Potosi tornou-se, ainda no século 16, uma das urbes mais ricas e cobiçadas da colônia de Espanha; em 1640, época em que metade da prata comercializada no mundo saía do Cerro Rico (Potosi), sua população de 160 mil almas rivalizava com a de capitais como Paris e Madri. Paróquias, havia 14. Conventos, cinco. Prostitutas, mais de 120. E, reza a lenda, até as ruas da cidade estavam banhadas com argento. A Coroa Espanhola e seus credores exultavam. Mas a opulência – e a perspectiva de uma riqueza sem fim -, trouxe também a degradação da vida dos indígenas. 

Coube ao vice-rei Francisco de Toledo instaurar em Potosi, em 1575, o sistema de “mitas”, que obrigava boa parte dos nativos locais a labutar dentro das minas, em situação análoga à da escravidão.
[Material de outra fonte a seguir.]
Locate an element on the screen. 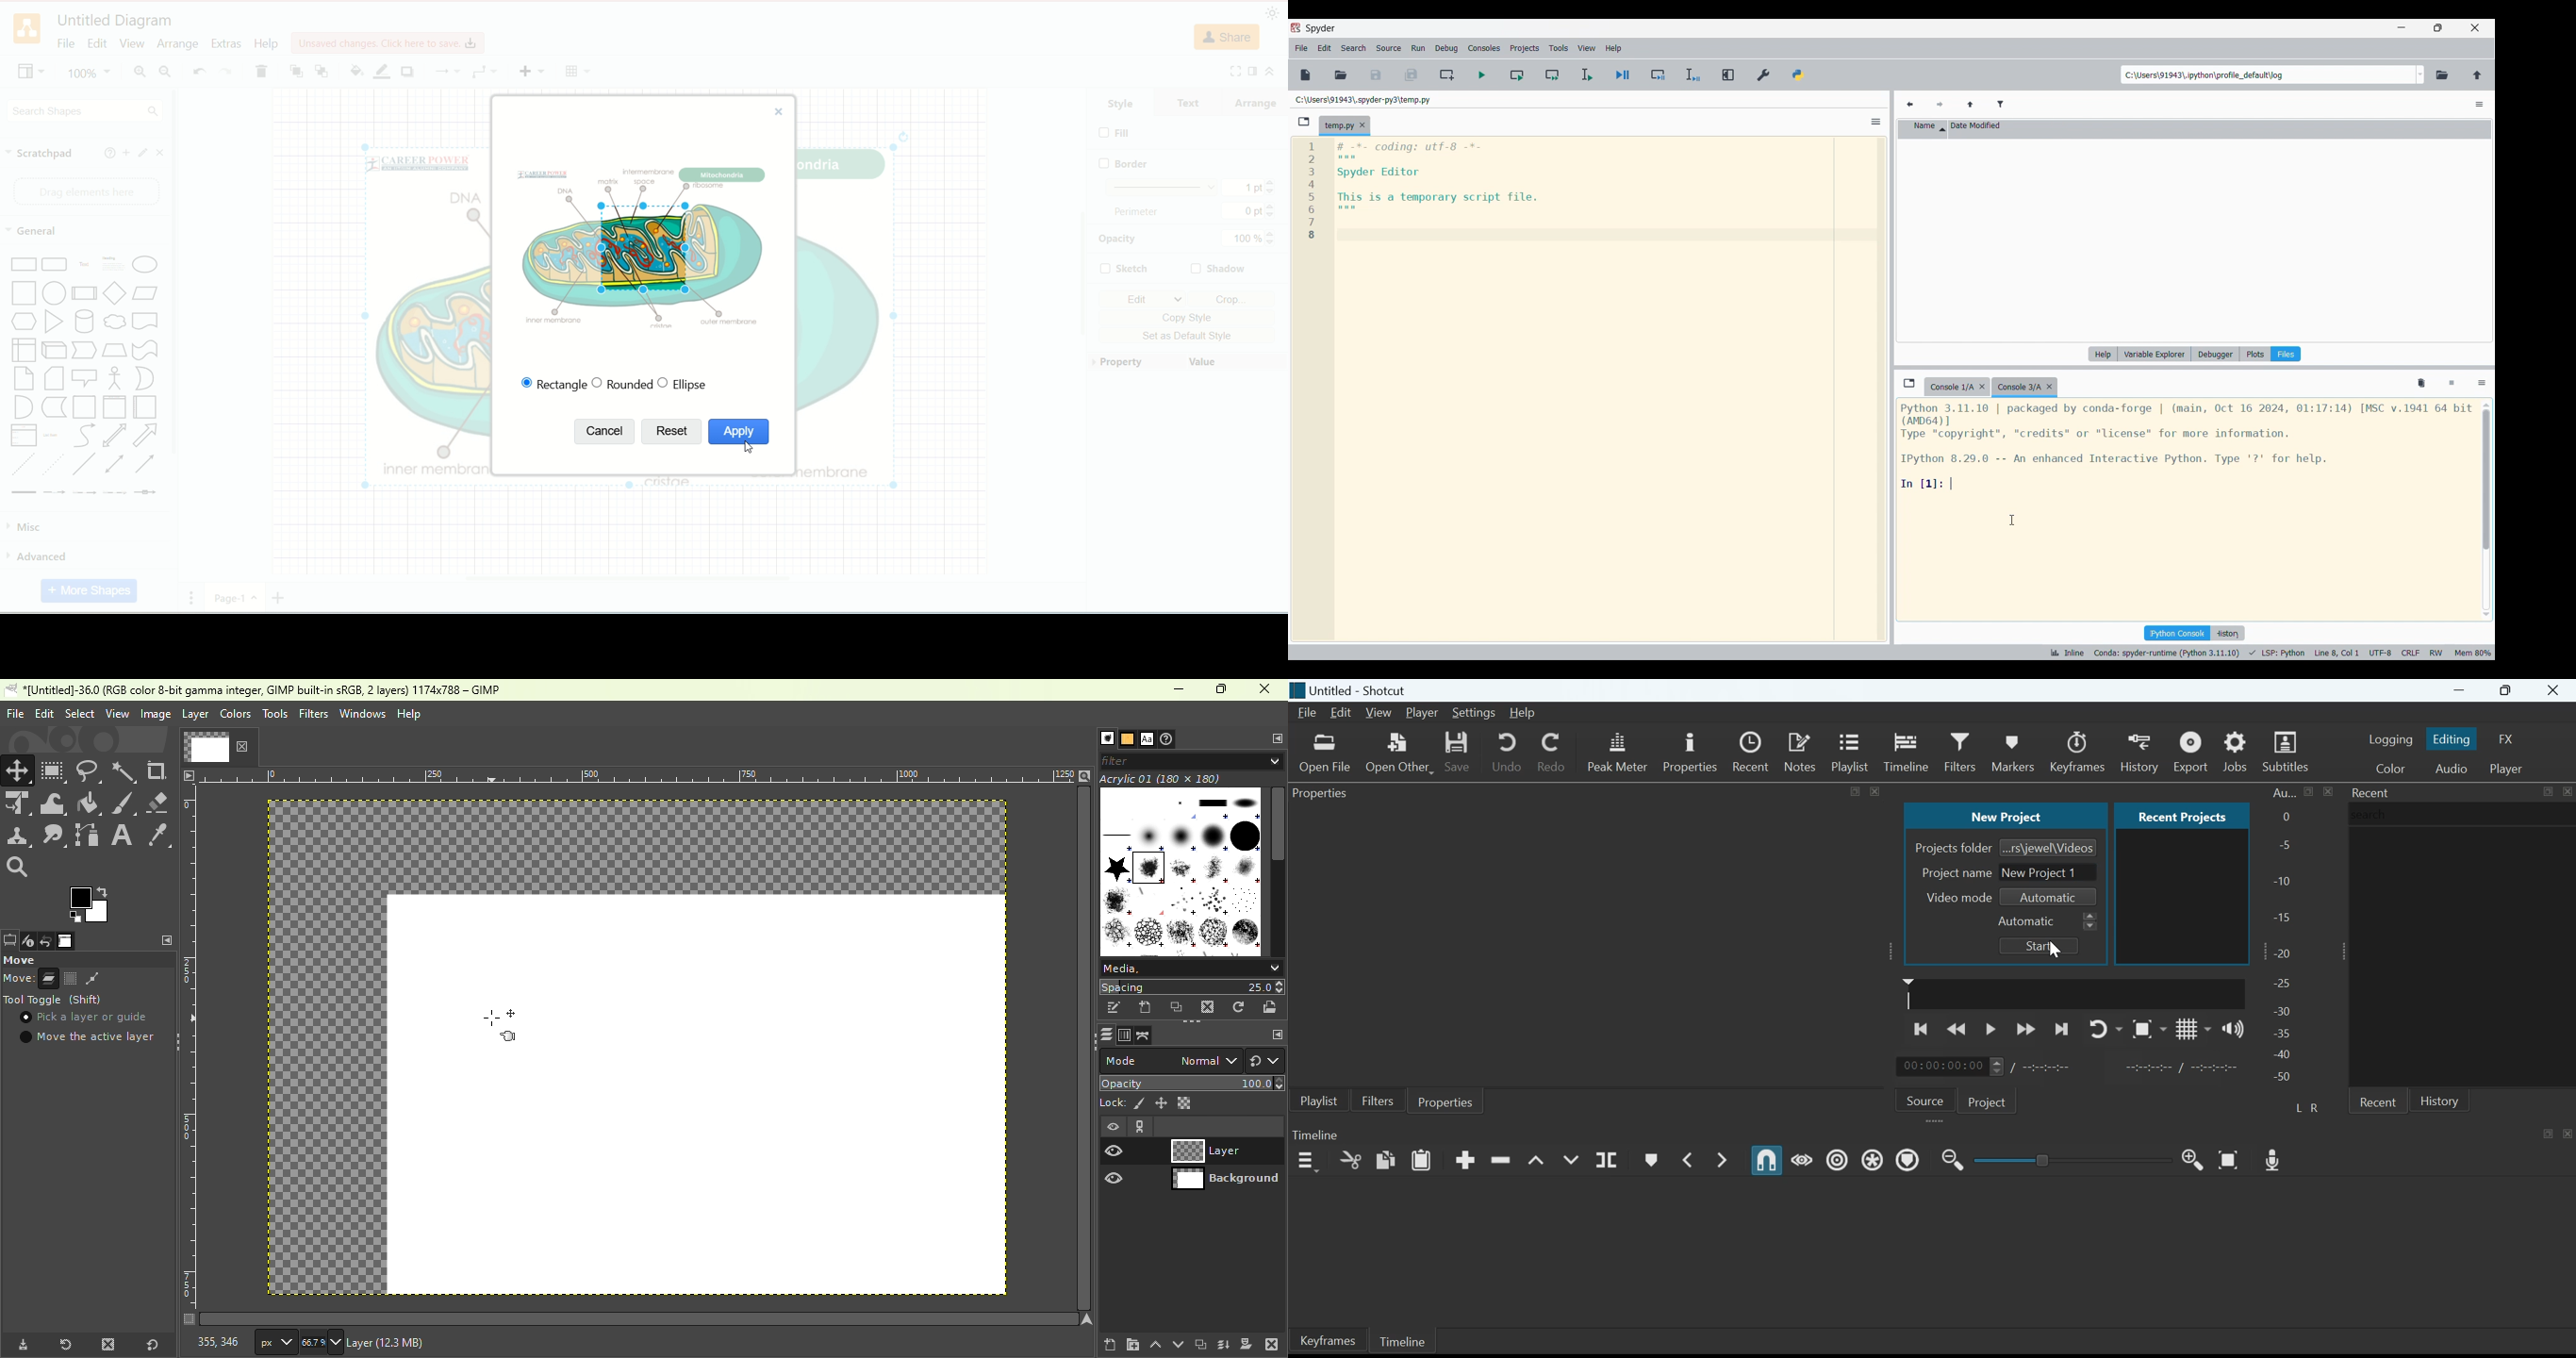 The width and height of the screenshot is (2576, 1372). Parent is located at coordinates (1971, 105).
A eles juntaram-se punhados de negros, trazidos de Angola e Cabo Verde.

A cidade de Potosi no sopé do Cerro Rico.

E o trabalho, como se pode imaginar, era árduo: equipados com picaretas, velas de sebo e quase nenhum acessório de segurança, homens adultos, adolescentes e crianças se embrenhavam nos túneis do Cerro Rico para, durante horas a fio, remover e transportar o minério de prata rumo à cidade; dali ele seguiria para o porto de Arica, no Pacífico – de onde seria, finalmente, exportado para a Europa.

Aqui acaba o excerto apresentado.